*** Opening INPUT MATERIAL ***
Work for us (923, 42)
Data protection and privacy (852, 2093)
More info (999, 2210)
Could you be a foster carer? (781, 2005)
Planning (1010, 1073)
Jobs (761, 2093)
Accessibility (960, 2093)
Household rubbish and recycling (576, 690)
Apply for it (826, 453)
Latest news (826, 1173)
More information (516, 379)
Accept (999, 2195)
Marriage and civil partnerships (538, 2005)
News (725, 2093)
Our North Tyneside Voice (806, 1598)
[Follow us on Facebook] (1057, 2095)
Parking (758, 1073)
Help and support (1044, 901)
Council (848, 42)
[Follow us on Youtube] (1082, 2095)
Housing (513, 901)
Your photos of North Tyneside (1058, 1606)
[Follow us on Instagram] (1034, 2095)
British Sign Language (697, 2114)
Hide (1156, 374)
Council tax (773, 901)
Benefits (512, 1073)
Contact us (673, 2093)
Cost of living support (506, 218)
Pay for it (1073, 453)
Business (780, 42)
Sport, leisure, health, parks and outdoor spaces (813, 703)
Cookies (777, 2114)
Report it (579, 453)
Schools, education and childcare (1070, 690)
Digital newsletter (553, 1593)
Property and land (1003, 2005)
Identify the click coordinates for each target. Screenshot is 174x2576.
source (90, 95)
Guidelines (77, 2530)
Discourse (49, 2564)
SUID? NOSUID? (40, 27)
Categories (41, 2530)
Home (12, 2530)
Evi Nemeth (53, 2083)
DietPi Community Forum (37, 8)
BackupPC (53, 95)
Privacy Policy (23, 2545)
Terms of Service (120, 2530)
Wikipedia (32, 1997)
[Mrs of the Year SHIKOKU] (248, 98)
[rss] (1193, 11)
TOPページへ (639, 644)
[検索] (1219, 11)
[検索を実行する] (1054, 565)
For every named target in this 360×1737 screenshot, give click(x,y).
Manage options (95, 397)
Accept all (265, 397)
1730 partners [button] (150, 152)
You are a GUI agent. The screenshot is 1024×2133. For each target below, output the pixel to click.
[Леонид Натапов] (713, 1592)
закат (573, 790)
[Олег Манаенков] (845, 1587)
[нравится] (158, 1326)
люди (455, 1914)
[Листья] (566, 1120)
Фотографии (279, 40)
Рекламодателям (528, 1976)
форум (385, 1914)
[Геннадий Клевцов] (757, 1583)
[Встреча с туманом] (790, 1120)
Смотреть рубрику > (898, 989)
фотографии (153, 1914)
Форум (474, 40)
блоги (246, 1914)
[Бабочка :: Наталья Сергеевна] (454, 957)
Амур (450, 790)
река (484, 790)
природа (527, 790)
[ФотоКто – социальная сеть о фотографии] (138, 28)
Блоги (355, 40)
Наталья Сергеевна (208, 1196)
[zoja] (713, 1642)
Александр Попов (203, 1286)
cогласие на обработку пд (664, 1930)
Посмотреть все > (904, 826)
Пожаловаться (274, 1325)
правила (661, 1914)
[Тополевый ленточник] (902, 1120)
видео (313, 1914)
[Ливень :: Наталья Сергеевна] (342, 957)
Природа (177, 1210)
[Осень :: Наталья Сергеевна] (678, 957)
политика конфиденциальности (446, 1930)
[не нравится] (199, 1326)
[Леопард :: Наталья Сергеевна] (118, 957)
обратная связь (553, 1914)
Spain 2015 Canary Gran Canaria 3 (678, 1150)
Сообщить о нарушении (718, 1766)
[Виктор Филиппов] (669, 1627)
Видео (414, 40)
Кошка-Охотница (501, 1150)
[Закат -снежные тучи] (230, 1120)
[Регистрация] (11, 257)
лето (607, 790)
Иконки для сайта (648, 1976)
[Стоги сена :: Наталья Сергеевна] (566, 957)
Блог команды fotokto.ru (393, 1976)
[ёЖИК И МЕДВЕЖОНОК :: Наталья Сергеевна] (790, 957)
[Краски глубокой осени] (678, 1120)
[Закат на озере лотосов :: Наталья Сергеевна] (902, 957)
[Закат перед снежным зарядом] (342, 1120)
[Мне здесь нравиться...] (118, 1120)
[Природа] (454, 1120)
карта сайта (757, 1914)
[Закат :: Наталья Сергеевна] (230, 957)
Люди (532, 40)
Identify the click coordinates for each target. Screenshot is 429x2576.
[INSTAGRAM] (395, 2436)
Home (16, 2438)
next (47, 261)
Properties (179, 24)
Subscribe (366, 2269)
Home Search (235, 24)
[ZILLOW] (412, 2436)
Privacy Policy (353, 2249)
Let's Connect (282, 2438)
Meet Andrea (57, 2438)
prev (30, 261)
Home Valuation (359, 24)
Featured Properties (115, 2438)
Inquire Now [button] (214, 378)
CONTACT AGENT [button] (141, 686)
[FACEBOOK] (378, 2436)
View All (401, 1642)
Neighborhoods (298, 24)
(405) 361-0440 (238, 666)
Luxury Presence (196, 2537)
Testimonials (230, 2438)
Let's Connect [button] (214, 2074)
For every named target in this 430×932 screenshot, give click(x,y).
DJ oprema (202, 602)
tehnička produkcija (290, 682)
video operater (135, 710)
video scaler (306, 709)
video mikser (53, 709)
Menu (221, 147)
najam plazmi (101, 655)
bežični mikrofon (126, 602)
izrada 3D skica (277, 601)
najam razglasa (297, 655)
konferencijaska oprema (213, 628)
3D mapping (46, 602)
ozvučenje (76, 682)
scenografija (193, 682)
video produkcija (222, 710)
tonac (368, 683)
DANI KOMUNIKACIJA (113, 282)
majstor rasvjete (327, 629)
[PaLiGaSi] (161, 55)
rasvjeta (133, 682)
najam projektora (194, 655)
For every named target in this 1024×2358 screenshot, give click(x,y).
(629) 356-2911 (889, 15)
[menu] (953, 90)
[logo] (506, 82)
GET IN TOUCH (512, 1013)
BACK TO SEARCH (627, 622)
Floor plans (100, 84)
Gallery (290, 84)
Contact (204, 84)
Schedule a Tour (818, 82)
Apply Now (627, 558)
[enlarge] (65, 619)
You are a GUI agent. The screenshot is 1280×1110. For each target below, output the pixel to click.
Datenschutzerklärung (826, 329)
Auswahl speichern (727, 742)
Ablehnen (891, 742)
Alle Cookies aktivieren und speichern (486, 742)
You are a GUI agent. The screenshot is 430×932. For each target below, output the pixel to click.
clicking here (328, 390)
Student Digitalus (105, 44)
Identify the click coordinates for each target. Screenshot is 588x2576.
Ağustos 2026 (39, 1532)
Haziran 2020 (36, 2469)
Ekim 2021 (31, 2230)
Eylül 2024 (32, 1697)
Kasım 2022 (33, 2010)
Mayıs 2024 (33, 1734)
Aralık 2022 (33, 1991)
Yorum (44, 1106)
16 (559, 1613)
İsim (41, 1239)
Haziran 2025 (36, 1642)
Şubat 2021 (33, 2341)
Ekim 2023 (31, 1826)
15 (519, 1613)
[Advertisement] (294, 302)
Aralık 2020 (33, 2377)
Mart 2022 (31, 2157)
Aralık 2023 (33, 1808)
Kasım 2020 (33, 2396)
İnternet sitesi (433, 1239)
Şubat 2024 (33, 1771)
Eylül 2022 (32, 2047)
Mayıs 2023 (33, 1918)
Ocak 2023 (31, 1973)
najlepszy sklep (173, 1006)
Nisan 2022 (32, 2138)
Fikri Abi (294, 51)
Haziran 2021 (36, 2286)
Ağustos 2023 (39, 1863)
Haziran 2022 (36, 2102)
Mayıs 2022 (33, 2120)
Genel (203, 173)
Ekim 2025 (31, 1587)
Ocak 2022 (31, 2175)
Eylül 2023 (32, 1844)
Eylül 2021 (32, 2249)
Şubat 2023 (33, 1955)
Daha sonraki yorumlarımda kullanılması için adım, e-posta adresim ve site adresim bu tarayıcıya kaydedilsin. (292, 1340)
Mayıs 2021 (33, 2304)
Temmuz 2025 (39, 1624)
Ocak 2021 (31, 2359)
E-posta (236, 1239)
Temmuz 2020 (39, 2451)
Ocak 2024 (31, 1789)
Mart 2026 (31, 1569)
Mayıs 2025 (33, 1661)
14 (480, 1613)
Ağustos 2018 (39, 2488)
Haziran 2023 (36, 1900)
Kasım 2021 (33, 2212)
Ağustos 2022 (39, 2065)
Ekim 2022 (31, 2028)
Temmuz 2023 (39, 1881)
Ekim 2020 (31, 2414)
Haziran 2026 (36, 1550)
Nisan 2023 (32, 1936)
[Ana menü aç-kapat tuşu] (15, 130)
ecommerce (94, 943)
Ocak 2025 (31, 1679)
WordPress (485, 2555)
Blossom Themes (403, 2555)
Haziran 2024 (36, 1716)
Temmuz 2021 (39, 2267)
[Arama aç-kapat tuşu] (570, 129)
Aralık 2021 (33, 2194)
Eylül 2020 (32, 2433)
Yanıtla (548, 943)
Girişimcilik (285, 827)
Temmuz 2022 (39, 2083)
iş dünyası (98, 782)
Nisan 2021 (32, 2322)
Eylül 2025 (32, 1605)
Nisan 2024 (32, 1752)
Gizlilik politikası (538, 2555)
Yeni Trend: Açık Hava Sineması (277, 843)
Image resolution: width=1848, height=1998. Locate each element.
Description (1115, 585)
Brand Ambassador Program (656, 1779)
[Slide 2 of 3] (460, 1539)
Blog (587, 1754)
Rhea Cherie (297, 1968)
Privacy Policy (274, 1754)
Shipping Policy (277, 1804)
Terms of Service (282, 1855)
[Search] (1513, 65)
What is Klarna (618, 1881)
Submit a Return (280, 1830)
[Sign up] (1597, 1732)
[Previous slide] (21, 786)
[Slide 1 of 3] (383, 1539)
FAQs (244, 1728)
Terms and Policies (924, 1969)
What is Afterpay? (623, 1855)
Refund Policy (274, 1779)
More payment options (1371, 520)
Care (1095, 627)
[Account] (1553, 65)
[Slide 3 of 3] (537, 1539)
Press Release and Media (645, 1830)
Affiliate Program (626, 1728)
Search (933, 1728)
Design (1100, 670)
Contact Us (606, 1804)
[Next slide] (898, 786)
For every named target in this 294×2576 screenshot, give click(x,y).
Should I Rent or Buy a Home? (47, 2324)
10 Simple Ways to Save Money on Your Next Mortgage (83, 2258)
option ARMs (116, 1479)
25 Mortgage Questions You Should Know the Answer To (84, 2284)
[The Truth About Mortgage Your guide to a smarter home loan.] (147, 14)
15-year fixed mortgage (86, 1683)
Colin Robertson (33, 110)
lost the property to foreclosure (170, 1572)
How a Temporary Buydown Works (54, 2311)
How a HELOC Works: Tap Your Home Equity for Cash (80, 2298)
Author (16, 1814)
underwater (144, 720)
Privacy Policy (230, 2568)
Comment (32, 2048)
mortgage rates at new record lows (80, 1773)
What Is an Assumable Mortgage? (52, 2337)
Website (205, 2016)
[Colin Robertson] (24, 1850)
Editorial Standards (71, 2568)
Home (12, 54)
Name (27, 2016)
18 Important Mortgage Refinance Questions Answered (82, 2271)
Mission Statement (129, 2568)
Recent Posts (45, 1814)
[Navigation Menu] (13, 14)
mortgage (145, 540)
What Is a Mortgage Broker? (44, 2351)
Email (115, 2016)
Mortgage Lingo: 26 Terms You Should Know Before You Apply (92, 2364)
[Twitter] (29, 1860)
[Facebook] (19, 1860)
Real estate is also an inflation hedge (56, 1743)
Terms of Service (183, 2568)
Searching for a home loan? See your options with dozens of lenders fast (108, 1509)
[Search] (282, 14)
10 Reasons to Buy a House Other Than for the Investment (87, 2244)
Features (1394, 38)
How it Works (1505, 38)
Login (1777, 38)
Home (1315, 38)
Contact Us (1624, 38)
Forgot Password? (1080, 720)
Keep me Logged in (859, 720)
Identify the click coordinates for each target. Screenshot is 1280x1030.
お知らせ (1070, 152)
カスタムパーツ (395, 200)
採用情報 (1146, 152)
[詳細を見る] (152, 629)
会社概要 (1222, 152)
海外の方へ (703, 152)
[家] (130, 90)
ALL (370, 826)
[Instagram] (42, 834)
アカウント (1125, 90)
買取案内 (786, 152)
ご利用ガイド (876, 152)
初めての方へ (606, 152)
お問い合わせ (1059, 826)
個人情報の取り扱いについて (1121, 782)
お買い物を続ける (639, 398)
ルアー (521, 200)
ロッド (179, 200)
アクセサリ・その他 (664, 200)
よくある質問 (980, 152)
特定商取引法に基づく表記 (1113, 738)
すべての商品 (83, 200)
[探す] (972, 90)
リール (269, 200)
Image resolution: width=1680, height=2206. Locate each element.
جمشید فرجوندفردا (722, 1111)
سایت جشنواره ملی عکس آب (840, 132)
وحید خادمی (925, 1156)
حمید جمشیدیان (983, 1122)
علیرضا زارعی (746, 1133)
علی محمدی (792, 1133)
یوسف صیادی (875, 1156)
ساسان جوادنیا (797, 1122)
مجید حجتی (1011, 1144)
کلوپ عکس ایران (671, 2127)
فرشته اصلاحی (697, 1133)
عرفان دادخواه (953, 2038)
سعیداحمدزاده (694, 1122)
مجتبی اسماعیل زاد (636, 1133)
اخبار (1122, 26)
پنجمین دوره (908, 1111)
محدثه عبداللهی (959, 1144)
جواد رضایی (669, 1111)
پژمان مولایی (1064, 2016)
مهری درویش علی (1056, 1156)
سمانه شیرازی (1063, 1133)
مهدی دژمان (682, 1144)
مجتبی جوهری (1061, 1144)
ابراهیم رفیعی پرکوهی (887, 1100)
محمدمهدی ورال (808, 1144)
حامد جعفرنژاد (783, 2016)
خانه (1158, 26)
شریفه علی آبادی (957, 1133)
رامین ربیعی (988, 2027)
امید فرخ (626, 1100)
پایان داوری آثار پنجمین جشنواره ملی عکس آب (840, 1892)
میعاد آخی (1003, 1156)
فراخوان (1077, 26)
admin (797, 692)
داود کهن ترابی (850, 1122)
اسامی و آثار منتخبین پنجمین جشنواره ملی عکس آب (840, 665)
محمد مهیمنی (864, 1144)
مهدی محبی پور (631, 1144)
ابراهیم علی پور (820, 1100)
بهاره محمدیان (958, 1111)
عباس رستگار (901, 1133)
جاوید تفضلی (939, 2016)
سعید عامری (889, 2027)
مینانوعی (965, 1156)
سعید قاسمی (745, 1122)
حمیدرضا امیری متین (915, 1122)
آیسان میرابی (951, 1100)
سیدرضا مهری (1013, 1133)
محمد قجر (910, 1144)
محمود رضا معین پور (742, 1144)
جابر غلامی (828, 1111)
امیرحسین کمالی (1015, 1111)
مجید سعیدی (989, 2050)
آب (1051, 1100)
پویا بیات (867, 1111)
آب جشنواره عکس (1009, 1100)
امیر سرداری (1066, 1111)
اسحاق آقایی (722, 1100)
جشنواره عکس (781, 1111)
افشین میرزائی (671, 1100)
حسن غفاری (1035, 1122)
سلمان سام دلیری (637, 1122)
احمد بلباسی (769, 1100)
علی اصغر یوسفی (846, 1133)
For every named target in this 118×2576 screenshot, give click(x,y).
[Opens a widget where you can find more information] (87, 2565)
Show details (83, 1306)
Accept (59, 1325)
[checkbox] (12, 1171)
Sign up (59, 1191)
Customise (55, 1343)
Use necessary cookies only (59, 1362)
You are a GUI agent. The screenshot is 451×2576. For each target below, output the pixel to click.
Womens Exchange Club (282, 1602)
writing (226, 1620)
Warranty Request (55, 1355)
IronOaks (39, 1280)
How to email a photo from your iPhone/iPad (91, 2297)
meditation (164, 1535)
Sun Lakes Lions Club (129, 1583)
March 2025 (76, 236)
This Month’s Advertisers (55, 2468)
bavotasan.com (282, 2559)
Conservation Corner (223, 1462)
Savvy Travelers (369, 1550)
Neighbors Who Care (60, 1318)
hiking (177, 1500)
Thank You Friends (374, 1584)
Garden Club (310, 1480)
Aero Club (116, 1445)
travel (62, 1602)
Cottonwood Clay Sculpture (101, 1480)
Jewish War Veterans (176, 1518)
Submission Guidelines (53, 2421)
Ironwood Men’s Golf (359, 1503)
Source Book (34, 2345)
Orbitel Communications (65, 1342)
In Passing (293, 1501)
*** Closing INPUT MATERIAL ***
REQUIRED ACTION: Only the lines above from the one with "лето (607, 790)" through the one with "Auswahl speichern (727, 742)" should be duplicated, character for character.

YOUR RESPONSE:
лето (607, 790)
Иконки для сайта (648, 1976)
[Стоги сена :: Наталья Сергеевна] (566, 957)
Блог команды fotokto.ru (393, 1976)
[ёЖИК И МЕДВЕЖОНОК :: Наталья Сергеевна] (790, 957)
[Краски глубокой осени] (678, 1120)
[Закат на озере лотосов :: Наталья Сергеевна] (902, 957)
[Закат перед снежным зарядом] (342, 1120)
[Мне здесь нравиться...] (118, 1120)
[Природа] (454, 1120)
карта сайта (757, 1914)
[Закат :: Наталья Сергеевна] (230, 957)
Люди (532, 40)
Identify the click coordinates for each target. Screenshot is 429x2576.
[INSTAGRAM] (395, 2436)
Home (16, 2438)
next (47, 261)
Properties (179, 24)
Subscribe (366, 2269)
Home Search (235, 24)
[ZILLOW] (412, 2436)
Privacy Policy (353, 2249)
Let's Connect (282, 2438)
Meet Andrea (57, 2438)
prev (30, 261)
Home Valuation (359, 24)
Featured Properties (115, 2438)
Inquire Now [button] (214, 378)
CONTACT AGENT [button] (141, 686)
[FACEBOOK] (378, 2436)
View All (401, 1642)
Neighborhoods (298, 24)
(405) 361-0440 (238, 666)
Luxury Presence (196, 2537)
Testimonials (230, 2438)
Let's Connect [button] (214, 2074)
For every named target in this 430×932 screenshot, give click(x,y).
DJ oprema (202, 602)
tehnička produkcija (290, 682)
video operater (135, 710)
video scaler (306, 709)
video mikser (53, 709)
Menu (221, 147)
najam plazmi (101, 655)
bežični mikrofon (126, 602)
izrada 3D skica (277, 601)
najam razglasa (297, 655)
konferencijaska oprema (213, 628)
3D mapping (46, 602)
ozvučenje (76, 682)
scenografija (193, 682)
video produkcija (222, 710)
tonac (368, 683)
DANI KOMUNIKACIJA (113, 282)
majstor rasvjete (327, 629)
[PaLiGaSi] (161, 55)
rasvjeta (133, 682)
najam projektora (194, 655)
For every named target in this 1024×2358 screenshot, give click(x,y).
(629) 356-2911 (889, 15)
[menu] (953, 90)
[logo] (506, 82)
GET IN TOUCH (512, 1013)
BACK TO SEARCH (627, 622)
Floor plans (100, 84)
Gallery (290, 84)
Contact (204, 84)
Schedule a Tour (818, 82)
Apply Now (627, 558)
[enlarge] (65, 619)
You are a GUI agent. The screenshot is 1280×1110. For each target below, output the pixel to click.
Datenschutzerklärung (826, 329)
Auswahl speichern (727, 742)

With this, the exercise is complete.